*** PASSAGE

# LED Replacement



## bigbazza (Mar 6, 2008)

I have to replace a bulb (see photo) and was wandering if there is a LED to fit in the same lampholder.
The current bulb is 12V 10W.
Any idea's?


----------



## philjohn (May 29, 2005)

Hi,
Yes you can and this company supply them, replaced all mine. This company are not the cheapest but the quality of their product is excellent.
http://www.ultraleds.co.uk/index.php

Good Luck PhilJ


----------



## bigbazza (Mar 6, 2008)

Thanks Philj, they have a good selection.


----------



## rogerandveronica (Aug 11, 2008)

Also try www.atenlighting.co.uk . I have used them and I am well pleased.
rogerandveronica


----------



## wobby (May 1, 2005)

philjohn said:


> Hi,
> Yes you can and this company supply them, replaced all mine. This company are not the cheapest but the quality of their product is excellent.
> http://www.ultraleds.co.uk/index.php
> 
> Good Luck PhilJ


I second that, but buy the warm white, as the other is a bit harsh.


----------



## Vennwood (Feb 4, 2007)

bigbazza said:


> I have to replace a bulb (see photo) and was wandering if there is a LED to fit in the same lampholder.
> The current bulb is 12V 10W.
> Any idea's?


I've also used UltraLED's - good firm. Recently been using these people.

http://www.jmgoods.co.uk/cgi-bin/ss000001.pl?SS=led&PR=-1&TB=A&SHOP=&ACTION.x=9&ACTION.y=8

Excellent service, prices a little cheaper than Ultra and good quality products. They also have the mini tower LED's that fit the rear pin G4's


----------



## wobby (May 1, 2005)

Vennwood said:


> bigbazza said:
> 
> 
> > I have to replace a bulb (see photo) and was wandering if there is a LED to fit in the same lampholder.
> ...


Tried using the link, took me to their site ok but could go no further it just referred me back to motorhome facts? I had to copy your link, then delete all cookies from my laptop (motorhome facts) and then I was able to go to the site and purchase, strange.

******
*** DATASET ROWS

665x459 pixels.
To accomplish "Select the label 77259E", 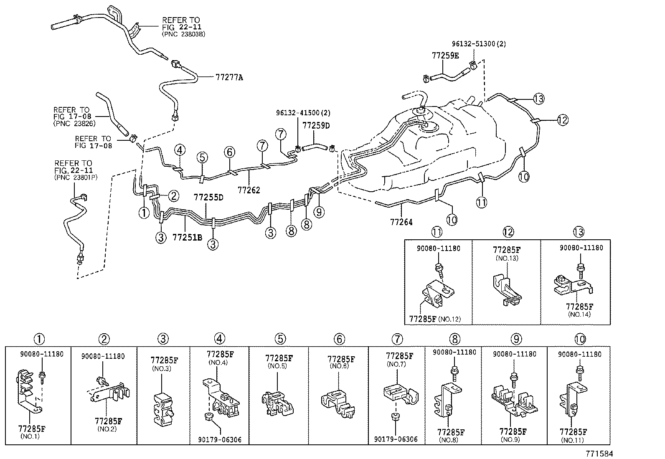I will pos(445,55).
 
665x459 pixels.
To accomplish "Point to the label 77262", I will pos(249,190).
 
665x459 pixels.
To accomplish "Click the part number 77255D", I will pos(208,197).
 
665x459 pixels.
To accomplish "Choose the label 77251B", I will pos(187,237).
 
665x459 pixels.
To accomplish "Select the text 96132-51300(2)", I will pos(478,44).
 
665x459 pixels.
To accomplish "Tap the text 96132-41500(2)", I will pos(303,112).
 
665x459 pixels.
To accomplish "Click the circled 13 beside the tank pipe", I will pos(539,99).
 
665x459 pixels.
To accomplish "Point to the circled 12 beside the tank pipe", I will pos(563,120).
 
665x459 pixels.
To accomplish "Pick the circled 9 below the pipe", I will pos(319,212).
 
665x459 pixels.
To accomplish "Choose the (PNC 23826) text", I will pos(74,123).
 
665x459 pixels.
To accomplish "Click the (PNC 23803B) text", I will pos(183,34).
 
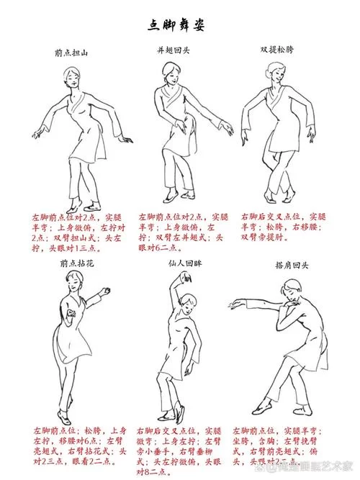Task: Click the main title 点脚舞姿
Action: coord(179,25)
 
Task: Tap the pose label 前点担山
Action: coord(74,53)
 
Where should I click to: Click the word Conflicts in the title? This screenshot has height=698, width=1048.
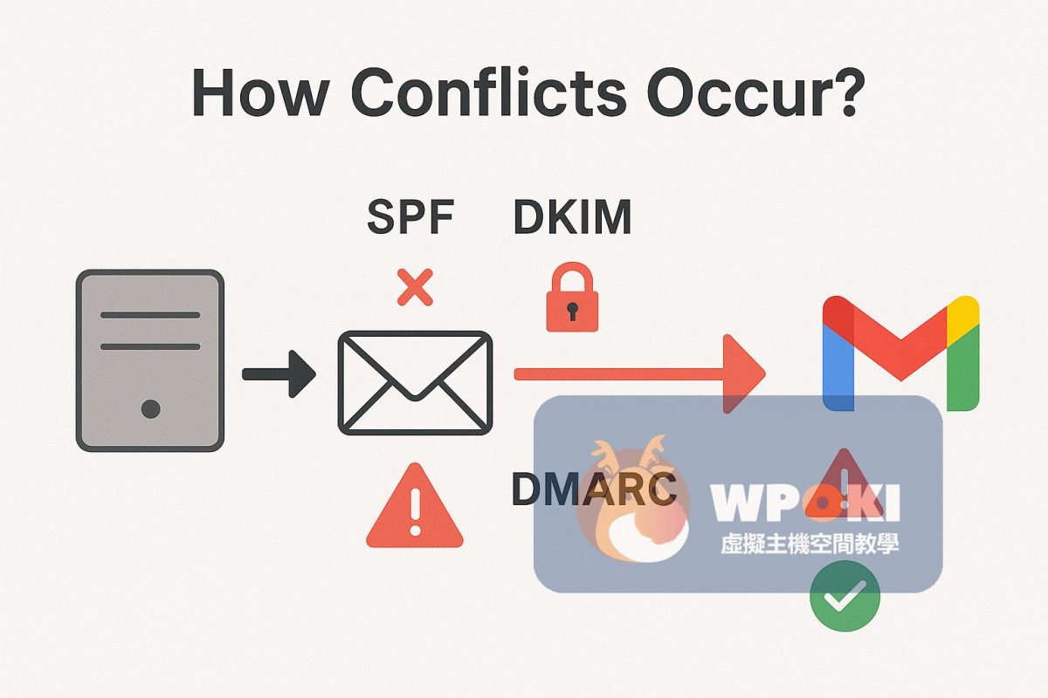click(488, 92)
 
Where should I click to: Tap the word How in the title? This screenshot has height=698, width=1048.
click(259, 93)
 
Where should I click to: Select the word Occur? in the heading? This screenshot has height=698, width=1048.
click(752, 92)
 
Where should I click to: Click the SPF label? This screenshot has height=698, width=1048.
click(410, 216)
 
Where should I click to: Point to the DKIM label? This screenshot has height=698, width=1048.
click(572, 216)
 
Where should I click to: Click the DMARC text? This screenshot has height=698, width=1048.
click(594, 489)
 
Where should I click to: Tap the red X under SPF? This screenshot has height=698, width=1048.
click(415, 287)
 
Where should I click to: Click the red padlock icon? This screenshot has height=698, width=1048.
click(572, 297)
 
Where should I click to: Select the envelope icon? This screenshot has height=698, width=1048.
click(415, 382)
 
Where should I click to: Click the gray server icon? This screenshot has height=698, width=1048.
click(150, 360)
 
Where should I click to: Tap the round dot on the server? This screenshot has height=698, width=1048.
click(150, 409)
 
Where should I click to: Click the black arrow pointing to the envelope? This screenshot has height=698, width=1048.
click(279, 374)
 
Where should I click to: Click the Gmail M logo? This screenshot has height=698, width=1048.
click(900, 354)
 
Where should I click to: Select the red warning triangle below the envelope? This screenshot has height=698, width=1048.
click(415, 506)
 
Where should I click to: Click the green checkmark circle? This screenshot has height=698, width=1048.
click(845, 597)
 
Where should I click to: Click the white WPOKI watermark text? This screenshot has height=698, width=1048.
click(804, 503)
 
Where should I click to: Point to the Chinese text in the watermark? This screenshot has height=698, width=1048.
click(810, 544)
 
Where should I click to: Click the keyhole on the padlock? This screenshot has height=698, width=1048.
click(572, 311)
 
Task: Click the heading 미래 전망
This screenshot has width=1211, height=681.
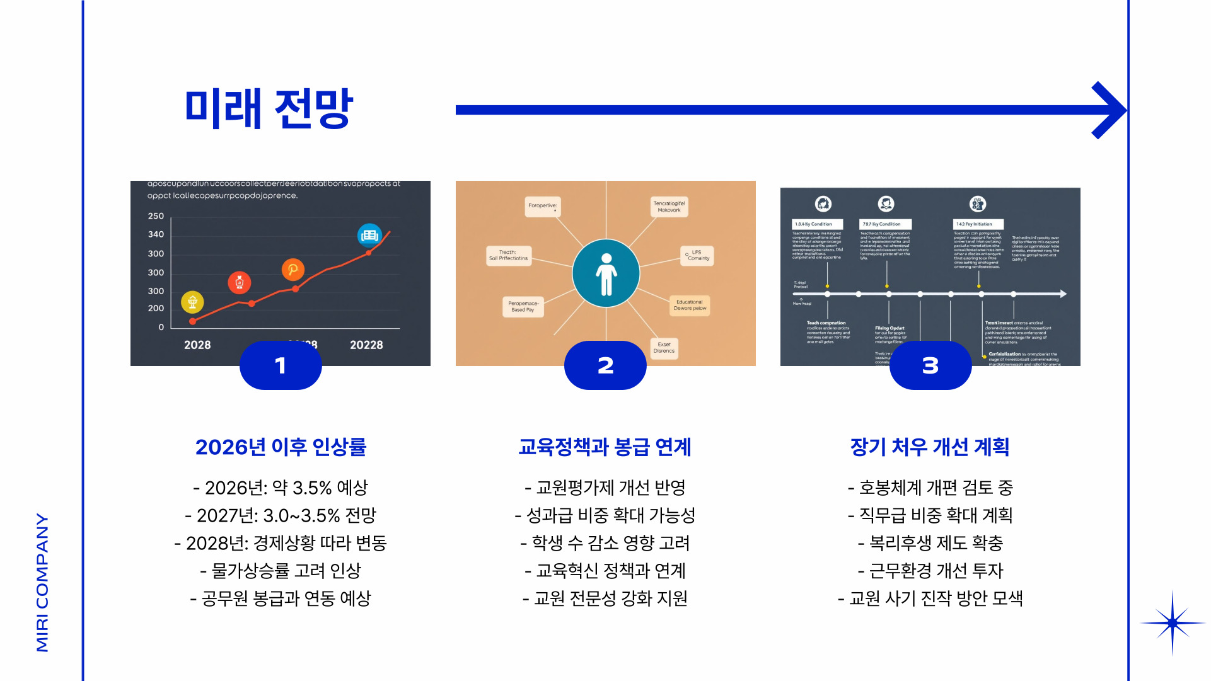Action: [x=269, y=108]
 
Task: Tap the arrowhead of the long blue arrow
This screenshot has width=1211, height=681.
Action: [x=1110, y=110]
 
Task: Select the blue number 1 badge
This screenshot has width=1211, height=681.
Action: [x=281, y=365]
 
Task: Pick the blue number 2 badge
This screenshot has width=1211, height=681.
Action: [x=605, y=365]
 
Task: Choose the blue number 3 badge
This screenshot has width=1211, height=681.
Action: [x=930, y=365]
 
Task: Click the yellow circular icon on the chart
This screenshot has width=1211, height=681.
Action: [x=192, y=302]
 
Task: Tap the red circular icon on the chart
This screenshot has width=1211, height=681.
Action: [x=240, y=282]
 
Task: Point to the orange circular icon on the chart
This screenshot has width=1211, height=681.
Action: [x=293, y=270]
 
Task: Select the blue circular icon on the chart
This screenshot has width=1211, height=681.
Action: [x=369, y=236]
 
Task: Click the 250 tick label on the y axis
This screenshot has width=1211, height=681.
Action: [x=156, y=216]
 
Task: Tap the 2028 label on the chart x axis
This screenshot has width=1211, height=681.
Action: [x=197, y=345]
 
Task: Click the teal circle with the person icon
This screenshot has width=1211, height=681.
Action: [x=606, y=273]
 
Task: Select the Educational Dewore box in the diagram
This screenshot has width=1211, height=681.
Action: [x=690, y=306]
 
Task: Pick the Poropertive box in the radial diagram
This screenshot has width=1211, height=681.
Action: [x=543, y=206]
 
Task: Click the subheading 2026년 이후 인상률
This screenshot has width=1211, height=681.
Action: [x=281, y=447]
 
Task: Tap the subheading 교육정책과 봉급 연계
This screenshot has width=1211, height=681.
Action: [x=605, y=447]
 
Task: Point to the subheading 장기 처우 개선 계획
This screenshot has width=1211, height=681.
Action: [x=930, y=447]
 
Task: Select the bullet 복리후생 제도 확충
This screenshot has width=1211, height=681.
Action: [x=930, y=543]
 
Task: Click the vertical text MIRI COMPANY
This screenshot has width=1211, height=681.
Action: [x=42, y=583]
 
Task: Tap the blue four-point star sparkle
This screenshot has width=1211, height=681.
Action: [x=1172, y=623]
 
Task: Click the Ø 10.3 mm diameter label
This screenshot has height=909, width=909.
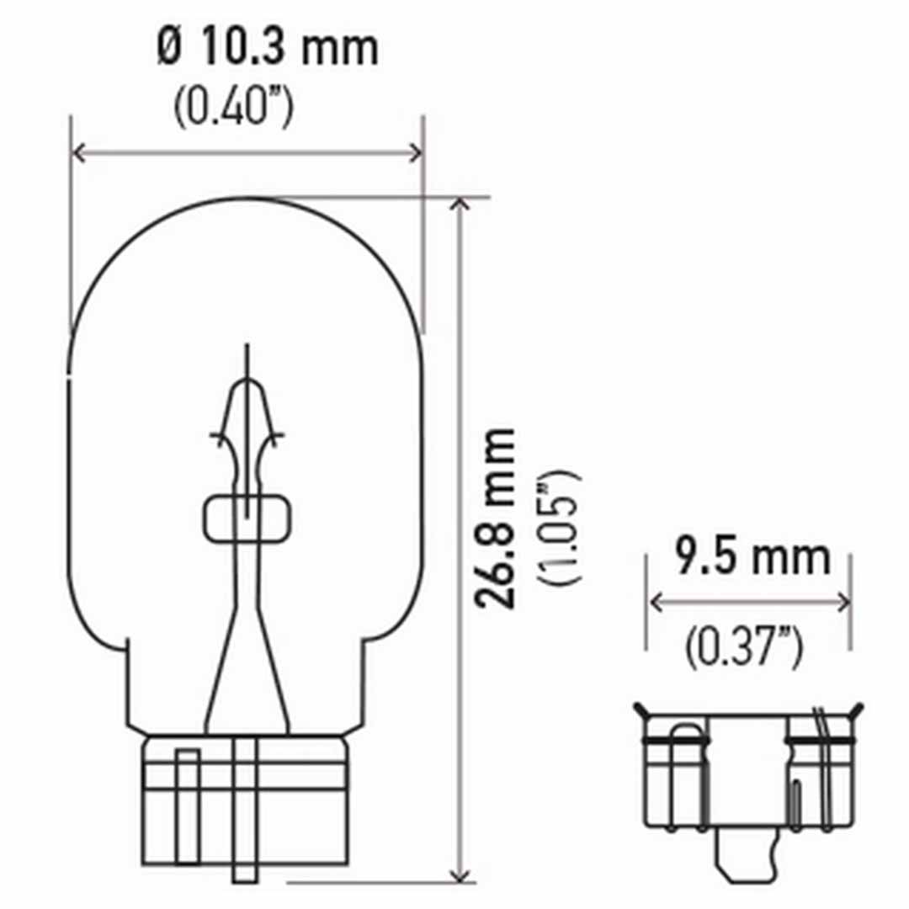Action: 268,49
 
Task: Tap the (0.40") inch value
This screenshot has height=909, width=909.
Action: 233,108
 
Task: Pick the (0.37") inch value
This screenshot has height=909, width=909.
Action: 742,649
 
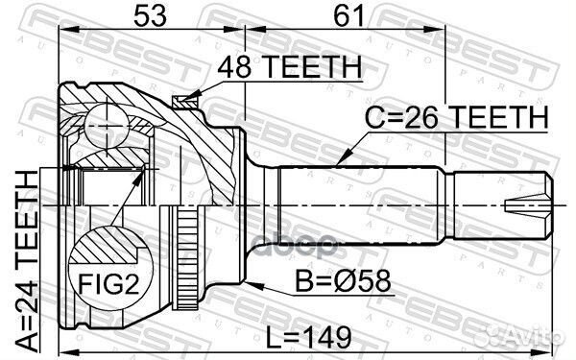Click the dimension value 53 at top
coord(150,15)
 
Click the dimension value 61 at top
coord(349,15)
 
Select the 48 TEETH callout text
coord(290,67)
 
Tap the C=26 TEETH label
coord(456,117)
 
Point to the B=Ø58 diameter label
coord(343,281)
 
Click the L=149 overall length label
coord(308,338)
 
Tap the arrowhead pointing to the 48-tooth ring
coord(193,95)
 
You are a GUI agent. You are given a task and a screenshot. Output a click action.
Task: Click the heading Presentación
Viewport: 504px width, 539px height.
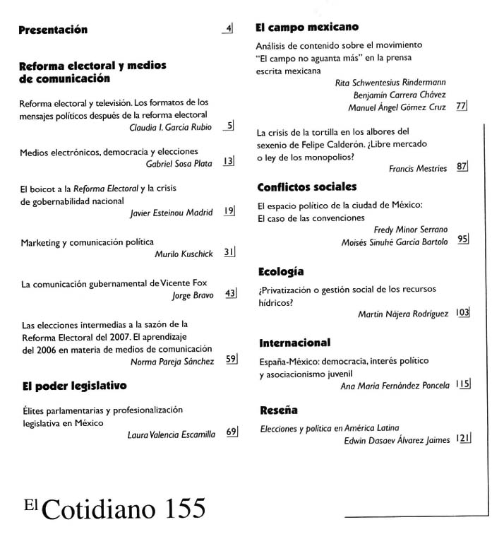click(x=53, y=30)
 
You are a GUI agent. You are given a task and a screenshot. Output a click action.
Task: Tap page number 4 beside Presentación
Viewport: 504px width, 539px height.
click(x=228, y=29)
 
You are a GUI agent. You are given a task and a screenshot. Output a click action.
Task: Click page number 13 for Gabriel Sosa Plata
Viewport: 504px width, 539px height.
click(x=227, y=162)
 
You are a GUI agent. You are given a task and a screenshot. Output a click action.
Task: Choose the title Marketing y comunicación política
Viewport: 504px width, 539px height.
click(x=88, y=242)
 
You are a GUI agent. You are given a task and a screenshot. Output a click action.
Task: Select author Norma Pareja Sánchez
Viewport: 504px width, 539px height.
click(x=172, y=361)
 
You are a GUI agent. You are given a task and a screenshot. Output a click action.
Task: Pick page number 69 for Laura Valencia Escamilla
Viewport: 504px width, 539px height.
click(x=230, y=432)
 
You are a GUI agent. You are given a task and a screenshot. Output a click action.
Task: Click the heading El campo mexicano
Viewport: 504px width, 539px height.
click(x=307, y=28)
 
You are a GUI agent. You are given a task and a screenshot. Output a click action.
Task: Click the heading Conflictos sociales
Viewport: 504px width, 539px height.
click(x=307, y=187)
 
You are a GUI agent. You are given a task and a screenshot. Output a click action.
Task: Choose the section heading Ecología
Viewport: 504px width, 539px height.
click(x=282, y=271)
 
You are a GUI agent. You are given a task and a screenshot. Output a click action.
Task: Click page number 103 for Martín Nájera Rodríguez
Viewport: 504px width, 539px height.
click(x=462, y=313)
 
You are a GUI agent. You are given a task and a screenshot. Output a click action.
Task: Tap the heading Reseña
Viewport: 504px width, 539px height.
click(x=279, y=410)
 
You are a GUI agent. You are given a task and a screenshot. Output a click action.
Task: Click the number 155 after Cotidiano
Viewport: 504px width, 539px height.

******

SET TASKS
1. Answer these questions about the LED thread:
(a) What voltage and wattage is the bulb that bigbazza needs to replace?
(b) Which type of LED does wobby advise buying?
(c) What did wobby have to delete from the laptop before being able to reach the site and purchase?
2. Reproduce the stretch of the records from the line containing "Tap the C=26 TEETH label" through the line containing "coord(193,95)", swapping "label" for "marking" and leaving everything else unchanged.
The LED thread and the records have nothing to do with each other.

ANSWERS BELOW
1.
(a) 12V 10W
(b) The warm white
(c) All cookies (from motorhome facts)

2.
Tap the C=26 TEETH marking
coord(456,117)
 
Point to the B=Ø58 diameter marking
coord(343,281)
 
Click the L=149 overall length marking
coord(308,338)
 
Tap the arrowhead pointing to the 48-tooth ring
coord(193,95)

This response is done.